À frente do Trend Union, bureau de estilo baseado em Paris, com escritórios em Tóquio e em Nova York, a pesquisadora tem clientes tão variados como Prada e Zara, Nissan e Coca-Cola.
Em suas consultorias, ela pode desde ajustar a comunicação visual de um carro japonês para o mercado europeu até dar conselhos sobre a fragrância de um novo perfume com base nos anseios de um determinado público feminino.
Aos 65 anos, boa parte deles entregues a viagens pelo mundo para mapear desejos que as pessoas ainda não sabem que terão, Li observa tudo de perto, nas ruas de Kyoto, São Paulo, Nova York ou Nova Délhi.
Por isso, quando divulgou seu Manifesto Antifashion em fevereiro, o mundo da moda parou para ouvir o que ela tinha a dizer.
Nele, ela lista dez motivos pelos quais o sistema da moda está obsoleto e decreta o seu fim como radar de transformação social.
A seguir, os principais trechos da entrevista concedida por telefone ao Estado.
Quando declarou que a moda morreu, você quis dizer que daqui por diante este será um negócio onde a criatividade não é mais o foco do produto, algo como o mercado de canetas ou de parafusos?
O que está acontecendo é que, por alguma razão, as pessoas estão focando nas roupas e nos acessórios e não estão mais interessadas em dar uma contribuição conceitual para o mundo.
Nós perdemos a ideia da moda como possibilidade de nos transportar, de nos transformar, nos educar.
A moda sempre foi um indicativo para onde o mundo estava indo, você podia ler a moda como um guia sobre a transformação da sociedade.
Isso não existe mais, não há mais discussão, há apenas vestidos tipo envelope, saias godê, todos esses itens que podem ser muito legais e bonitos.
Mas não é só disso que é feita a moda.
Sem novidade, as pessoas vão continuar comprando roupas?
Elas já não compram roupas como antes.
Não há motivo para comprar peças repetidas.
Toda a energia da moda se voltou para o marketing dos acessórios.
As marcas de luxo transformaram a roupa no acessório dos acessórios.
Ela não deve concorrer com as bolsas, que são muito mais lucrativas.
A indústria da moda quer ganhar dinheiro, mas criou um mecanismo que está matando ela própria.
É como comer o próprio rabo.
Na última vez em que esteve no Brasil, no início de 2014, você declarou que a inovação não está mais na moda, mas no design. O que fez com que a moda perdesse essa característica?
O design está cheio de disciplina, energia jovem, tem esse frescor de uma área que está apenas começando a se desenvolver agora em alguns países como o Brasil.
Eu acredito, porém, que o Hemisfério Sul pode liderar um renascimento da moda no mundo.
Para isso ele tem de encontrar a própria identidade, vestir-se da maneira que quiser, sem se inspirar por nenhum outro país de cultura ocidental.
Espero diariamente pelo momento em que o Hemisfério Sul olhe para si mesmo e diga: Nós estamos à frente do design europeu e americano.
..........
## Instrução
Atualize a parte do trecho que começa com as palavras "Aos 65 anos, boa" e termina com "telefone ao Estado.", trocando "Manifesto Antifashion" por "Manifesto Antimoda", e escreva essa parte novamente. Os dados não têm nenhum papel nesta tarefa.

## Dados disponíveis
..........
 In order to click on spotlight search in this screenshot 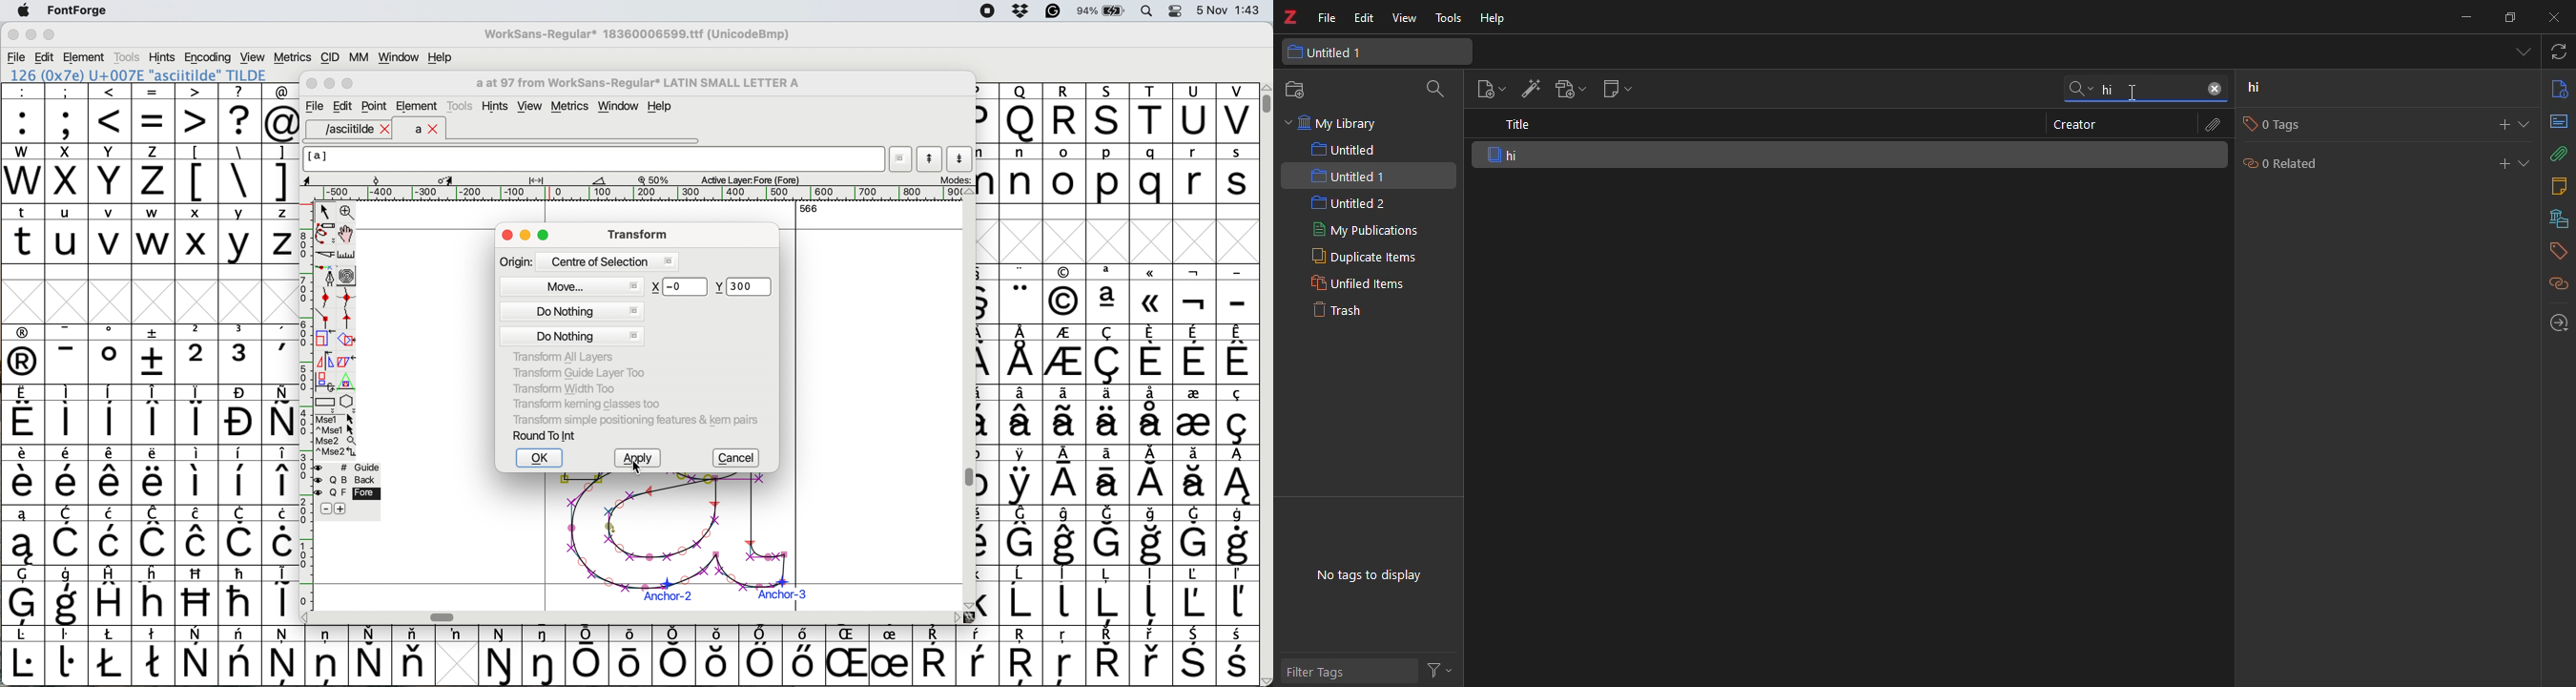, I will do `click(1153, 10)`.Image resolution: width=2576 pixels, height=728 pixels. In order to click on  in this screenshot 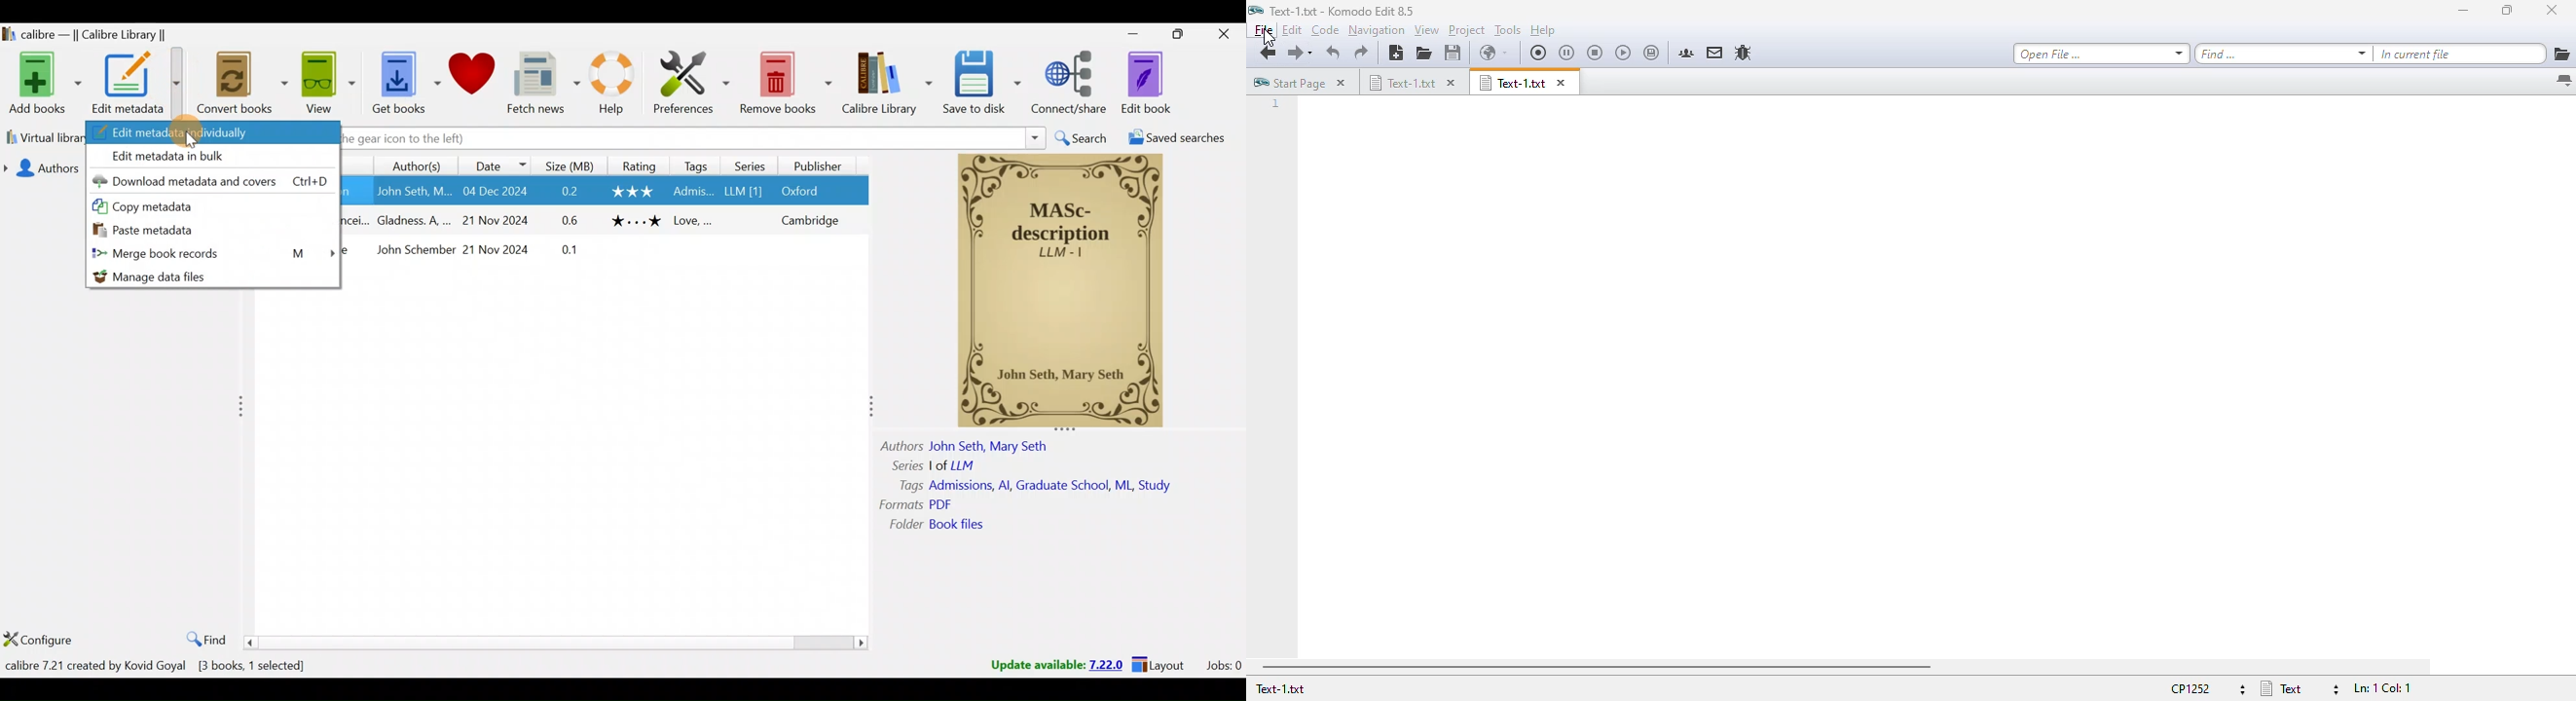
..........
## Solução do exercício
Aos 65 anos, boa parte deles entregues a viagens pelo mundo para mapear desejos que as pessoas ainda não sabem que terão, Li observa tudo de perto, nas ruas de Kyoto, São Paulo, Nova York ou Nova Délhi.
Por isso, quando divulgou seu Manifesto Antimoda em fevereiro, o mundo da moda parou para ouvir o que ela tinha a dizer.
Nele, ela lista dez motivos pelos quais o sistema da moda está obsoleto e decreta o seu fim como radar de transformação social.
A seguir, os principais trechos da entrevista concedida por telefone ao Estado.